Ballad of Dogs' Beach (in original Portuguese Balada da Praia dos Cães) is a fiction novel by the Portuguese author José Cardoso Pires, relating the investigation into the murder of a political dissident, taking place around one month later by 1961. The novel is largely based on contemporary reports of a real murder that took place. The real story is the assassination in early 1961 of Army captain Almeida Santos by Jean Jacques, an Army m. d. They were both dissidents of the political regime who escaped from prison with the help of a prison guard. The three men took refuge in a house in Guincho Beach, twenty km outside Lisbon. They were joined by Maria José Maldonado Sequeira, a beautiful young woman who had an affair with Alemeida Santos. While waiting for opportunity to leave the country, Maria José started a love affair with the two men, Santos and Jacques, which caused a fight between them and the death of Santos. Jacques buried him in the beach with the help of the guard. The body was discovered one month later by a dog whose owner was taking a walk.

== Synopsis ==
Balada da Praia dos Cães recounts the investigation of a murder. The story begins with the report of the discovery of a corpse buried on Mastro beach, thanks to some dogs that, by chance, find the dead buried in the sand.
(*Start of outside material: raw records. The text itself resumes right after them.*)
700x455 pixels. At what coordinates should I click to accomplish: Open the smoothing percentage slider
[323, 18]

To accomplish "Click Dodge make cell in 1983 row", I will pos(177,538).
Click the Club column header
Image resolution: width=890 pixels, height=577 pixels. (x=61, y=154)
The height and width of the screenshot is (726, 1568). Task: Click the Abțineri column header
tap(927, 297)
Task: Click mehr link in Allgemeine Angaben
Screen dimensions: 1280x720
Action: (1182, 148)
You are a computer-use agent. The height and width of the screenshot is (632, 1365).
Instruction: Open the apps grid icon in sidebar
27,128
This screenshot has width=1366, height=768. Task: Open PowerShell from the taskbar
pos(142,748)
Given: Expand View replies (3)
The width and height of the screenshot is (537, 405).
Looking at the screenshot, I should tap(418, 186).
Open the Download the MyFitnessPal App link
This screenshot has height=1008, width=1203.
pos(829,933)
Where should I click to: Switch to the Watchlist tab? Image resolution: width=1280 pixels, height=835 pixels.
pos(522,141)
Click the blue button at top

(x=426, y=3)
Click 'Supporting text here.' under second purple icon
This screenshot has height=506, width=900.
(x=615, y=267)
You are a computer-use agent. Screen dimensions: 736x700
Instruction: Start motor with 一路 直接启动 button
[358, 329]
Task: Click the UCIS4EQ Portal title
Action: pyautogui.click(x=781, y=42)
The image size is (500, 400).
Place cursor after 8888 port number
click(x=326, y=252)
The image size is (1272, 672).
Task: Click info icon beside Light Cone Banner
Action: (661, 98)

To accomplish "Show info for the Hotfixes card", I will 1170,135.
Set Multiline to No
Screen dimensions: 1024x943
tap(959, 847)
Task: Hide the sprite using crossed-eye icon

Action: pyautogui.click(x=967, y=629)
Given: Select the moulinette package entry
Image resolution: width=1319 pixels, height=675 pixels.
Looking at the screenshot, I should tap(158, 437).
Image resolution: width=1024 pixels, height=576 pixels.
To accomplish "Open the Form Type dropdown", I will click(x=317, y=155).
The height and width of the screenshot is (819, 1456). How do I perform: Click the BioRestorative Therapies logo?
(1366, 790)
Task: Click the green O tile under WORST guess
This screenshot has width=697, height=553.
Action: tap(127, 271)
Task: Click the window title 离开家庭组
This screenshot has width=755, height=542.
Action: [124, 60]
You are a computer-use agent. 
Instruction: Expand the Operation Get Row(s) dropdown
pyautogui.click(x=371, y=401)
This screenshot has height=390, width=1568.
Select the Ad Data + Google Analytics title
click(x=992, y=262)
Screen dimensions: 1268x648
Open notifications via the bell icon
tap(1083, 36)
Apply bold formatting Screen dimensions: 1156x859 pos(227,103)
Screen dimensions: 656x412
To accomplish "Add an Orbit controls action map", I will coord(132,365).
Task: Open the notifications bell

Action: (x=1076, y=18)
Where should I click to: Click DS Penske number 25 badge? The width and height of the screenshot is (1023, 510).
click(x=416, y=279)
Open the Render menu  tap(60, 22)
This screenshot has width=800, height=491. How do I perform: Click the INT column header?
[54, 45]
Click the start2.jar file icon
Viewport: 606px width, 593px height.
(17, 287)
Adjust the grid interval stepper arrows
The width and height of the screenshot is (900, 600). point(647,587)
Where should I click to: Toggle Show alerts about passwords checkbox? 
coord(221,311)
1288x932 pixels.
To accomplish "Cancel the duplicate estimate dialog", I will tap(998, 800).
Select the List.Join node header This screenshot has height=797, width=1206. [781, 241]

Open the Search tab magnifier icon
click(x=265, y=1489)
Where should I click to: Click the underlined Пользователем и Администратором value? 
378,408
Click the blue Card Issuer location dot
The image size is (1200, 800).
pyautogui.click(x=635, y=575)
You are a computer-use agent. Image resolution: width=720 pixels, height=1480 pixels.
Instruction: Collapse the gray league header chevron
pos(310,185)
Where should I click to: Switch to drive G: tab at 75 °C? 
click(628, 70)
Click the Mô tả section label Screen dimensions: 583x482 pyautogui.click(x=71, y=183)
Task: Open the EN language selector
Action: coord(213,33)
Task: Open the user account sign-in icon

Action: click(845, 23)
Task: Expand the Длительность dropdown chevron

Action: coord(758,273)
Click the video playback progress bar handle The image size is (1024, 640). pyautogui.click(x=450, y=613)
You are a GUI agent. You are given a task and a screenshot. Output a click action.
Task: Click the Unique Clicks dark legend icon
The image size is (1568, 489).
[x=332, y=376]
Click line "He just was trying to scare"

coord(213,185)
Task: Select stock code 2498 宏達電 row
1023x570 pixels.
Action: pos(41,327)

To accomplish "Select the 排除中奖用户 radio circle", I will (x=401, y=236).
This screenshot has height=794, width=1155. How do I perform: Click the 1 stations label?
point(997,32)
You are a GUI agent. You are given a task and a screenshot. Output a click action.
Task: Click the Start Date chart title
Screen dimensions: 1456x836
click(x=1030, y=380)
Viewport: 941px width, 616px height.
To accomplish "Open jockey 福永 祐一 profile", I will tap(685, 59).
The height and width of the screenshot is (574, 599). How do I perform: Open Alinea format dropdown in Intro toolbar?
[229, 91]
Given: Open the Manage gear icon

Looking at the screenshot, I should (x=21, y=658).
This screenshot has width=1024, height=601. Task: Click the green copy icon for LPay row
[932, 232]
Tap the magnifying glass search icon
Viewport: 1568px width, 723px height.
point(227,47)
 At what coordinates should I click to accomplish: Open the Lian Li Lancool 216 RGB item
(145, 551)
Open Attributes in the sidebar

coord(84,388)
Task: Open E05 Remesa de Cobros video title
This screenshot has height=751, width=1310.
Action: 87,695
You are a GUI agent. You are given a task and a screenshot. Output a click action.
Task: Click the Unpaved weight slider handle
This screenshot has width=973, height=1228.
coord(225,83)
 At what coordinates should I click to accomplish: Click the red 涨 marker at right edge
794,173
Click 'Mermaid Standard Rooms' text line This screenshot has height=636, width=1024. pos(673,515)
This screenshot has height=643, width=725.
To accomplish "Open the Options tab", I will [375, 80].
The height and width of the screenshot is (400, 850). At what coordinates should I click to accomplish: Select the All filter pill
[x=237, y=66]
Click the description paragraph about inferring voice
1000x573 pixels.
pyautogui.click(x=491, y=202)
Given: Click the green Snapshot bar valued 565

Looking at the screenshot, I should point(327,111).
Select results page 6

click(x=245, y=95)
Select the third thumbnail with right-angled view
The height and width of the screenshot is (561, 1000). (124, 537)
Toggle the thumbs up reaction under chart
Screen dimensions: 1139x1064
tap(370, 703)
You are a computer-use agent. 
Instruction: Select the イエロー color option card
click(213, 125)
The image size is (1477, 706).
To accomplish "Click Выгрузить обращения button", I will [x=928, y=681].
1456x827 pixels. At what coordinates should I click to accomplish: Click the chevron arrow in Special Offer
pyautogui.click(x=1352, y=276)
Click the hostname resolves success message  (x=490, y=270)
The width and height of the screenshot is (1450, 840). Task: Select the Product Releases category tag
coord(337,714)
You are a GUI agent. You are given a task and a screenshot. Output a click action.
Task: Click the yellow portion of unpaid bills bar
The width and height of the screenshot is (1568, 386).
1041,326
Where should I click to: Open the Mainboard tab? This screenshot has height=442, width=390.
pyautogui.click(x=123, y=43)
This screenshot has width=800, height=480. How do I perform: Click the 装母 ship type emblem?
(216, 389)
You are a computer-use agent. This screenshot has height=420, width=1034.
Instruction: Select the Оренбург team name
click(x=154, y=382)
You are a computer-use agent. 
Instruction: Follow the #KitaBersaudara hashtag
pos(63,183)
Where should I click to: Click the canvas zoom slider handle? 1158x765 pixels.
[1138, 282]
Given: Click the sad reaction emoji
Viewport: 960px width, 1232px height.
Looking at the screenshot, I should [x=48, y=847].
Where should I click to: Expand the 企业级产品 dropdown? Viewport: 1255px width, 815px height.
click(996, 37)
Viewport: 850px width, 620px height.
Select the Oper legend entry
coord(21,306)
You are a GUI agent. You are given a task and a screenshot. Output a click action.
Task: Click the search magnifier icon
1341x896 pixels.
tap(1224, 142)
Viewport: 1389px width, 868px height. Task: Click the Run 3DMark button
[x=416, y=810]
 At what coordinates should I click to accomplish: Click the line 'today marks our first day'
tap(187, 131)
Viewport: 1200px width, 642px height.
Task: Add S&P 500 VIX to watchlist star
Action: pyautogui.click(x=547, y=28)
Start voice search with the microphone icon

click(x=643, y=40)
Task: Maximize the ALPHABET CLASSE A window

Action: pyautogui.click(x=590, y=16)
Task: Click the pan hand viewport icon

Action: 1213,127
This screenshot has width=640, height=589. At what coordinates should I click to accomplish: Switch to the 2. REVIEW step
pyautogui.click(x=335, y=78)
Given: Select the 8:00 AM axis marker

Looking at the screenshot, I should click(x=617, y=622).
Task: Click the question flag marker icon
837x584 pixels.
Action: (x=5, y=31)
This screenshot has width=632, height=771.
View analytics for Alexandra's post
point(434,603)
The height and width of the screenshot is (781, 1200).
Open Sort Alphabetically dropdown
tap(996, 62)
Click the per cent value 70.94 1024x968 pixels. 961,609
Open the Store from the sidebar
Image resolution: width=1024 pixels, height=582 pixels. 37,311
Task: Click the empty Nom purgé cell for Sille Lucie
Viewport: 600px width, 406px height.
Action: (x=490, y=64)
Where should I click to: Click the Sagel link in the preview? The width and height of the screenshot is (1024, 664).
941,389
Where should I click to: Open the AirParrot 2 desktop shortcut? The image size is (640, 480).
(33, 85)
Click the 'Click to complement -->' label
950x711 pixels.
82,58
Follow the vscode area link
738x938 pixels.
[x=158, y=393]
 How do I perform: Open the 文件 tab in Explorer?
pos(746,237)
Later, the police discover that he is Major Luís Dantas Castro, a soldier arrested for attempting military sedition against the current political regime, who had escaped from prison, going to retire, along with three accomplices: Mena, a young woman with whom the Major had a violent and obsessive relationship before his imprisonment, the architect Fonte Nova, another prisoner detained for his involvement in the military revolt and a member of the same anti-Salazarist resistance movement as the Major, and Corporal Barroca, a guard at the field to carry out his military service.

The four take refuge in a house located 20 km from Lisbon, awaiting the help of the lawyer Gama e Sá, nicknamed by them as Commodore.

The person in charge of the investigation is Elias Santana, a head of the Judiciary Police brigade, who reconstructs the crime thanks mainly to the interrogations made to Mena, confirmed and completed later by the other two accomplices, meanwhile arrested. It is proved that the major was murdered by his three escape companions.

The book's action unfolds on two levels: on the one hand, what happened before the crime, told from Mena's perspective; on the other hand, the police investigation and the life of Elias Santana. In this last plan, the book portrays the reality and methods of the police during the Estado Novo regime, as well as the sad, routine and dull life of Elias Santana.